Thursday, August 21, 2025

Night of the Crabs

Night of the Crabs
by Guy N. Smith


Blurb:
The Welsh coast basks in summer tranquility, then the drownings begin... Not until the monstrous crustaceans crawl ashore, their pincers poised for destruction, does the world understand the threat it faces....


My Reaction:
This was selected for the 372 Pages We'll Never Get Back podcast, and as usual, Donald and I read it together.  

I was expecting this to be a slightly sillier version of Jaws.  (I've never read the book, but I've seen the movie very many times.)  It was even sillier than I'd expected—and surprisingly risqué.  (Perhaps that aspect is less surprising when you read the author's biography and see the other types of "literature" in his bibliography.)  

SPOILERS follow...

The marine biologist/renowned botanist/professor/very "with it" uncle of what's-his-name isn't quite as brilliant as he thinks he is, but then again, everyone in this book is kind of dumb!  

There's an obvious hole in their first big plan to thwart the evil crabs, and everyone is SHOCKED when the plan doesn't work—but then they have another idea that seems so stupid it couldn't possibly work, so of course it does.  

Except... There are no dead crabs under the sea or washing up on shore... And didn't they just go through a time when the crabs were nowhere to be seen... and everyone became complacent... until the crabs resurfaced and killed a whole bunch of people?  Nah, I'm sure it'll be fine this time!  

I don't care for creature-feature monsters that are too impervious to everything that should by rights kill them.  Sure, they're big and armored, but I'm not buying that they're invulnerable to fire or that you can't, you know, aim for their eyes and blind them with good old-fashioned bullets. 

We never do get a satisfying answer as to where they came from—and why only now.   The whole scene with Cliff Davenport (full name, please) spying on the planes at the military base, being shut in "the hole" and then interrogated—leads nowhere!  Very disappointing.  
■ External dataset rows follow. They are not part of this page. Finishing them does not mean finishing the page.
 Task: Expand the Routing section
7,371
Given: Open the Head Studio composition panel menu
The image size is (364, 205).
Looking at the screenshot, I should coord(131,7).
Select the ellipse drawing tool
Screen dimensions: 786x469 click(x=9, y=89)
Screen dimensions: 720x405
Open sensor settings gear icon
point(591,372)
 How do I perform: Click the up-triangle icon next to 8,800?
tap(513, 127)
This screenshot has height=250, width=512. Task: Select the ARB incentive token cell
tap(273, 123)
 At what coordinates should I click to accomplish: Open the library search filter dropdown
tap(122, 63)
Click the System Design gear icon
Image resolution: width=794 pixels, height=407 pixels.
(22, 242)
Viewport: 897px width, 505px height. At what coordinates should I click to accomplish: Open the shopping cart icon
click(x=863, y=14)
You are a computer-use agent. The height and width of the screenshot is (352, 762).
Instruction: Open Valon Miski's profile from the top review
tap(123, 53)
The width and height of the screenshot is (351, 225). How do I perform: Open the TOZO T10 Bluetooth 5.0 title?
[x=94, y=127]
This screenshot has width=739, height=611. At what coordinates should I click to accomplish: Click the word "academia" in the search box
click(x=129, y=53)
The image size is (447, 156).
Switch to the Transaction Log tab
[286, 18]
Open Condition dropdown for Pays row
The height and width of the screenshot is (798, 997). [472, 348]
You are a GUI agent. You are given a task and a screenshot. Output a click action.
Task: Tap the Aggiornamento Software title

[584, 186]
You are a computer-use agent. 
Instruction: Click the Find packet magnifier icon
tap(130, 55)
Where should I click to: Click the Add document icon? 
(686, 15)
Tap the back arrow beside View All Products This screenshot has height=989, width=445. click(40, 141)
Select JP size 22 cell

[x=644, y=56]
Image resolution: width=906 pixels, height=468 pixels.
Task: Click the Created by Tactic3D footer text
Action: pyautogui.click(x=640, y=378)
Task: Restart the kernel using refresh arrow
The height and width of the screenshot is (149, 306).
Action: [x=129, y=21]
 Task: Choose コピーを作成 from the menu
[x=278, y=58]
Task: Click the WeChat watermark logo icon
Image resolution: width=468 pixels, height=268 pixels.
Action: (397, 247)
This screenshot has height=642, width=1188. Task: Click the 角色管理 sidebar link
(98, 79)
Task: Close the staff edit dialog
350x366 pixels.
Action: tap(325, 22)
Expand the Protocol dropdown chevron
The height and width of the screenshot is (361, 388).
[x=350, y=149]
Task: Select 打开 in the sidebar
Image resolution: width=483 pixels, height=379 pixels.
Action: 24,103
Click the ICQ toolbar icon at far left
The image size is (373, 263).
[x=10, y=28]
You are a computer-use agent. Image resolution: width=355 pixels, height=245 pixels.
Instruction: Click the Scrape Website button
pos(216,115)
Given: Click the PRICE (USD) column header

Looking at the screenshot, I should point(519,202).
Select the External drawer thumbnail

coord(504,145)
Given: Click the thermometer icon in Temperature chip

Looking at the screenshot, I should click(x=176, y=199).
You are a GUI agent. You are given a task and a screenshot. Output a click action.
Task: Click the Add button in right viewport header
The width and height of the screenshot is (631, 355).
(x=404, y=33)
The only part of the book that actually felt creepy was the poor train engineer (I guess?) who has had a prophetic recurring nightmare about his death that then comes true.  I don't know why, but that gave me a genuine chill.   

Oh well.  The story ends with Cliff Davenport and Pat Benatar Benson heading off to London to marry and live happily ever after (or at least until they learn that the crabs survived, because this is the first of a series of 7—SEVEN!!—books).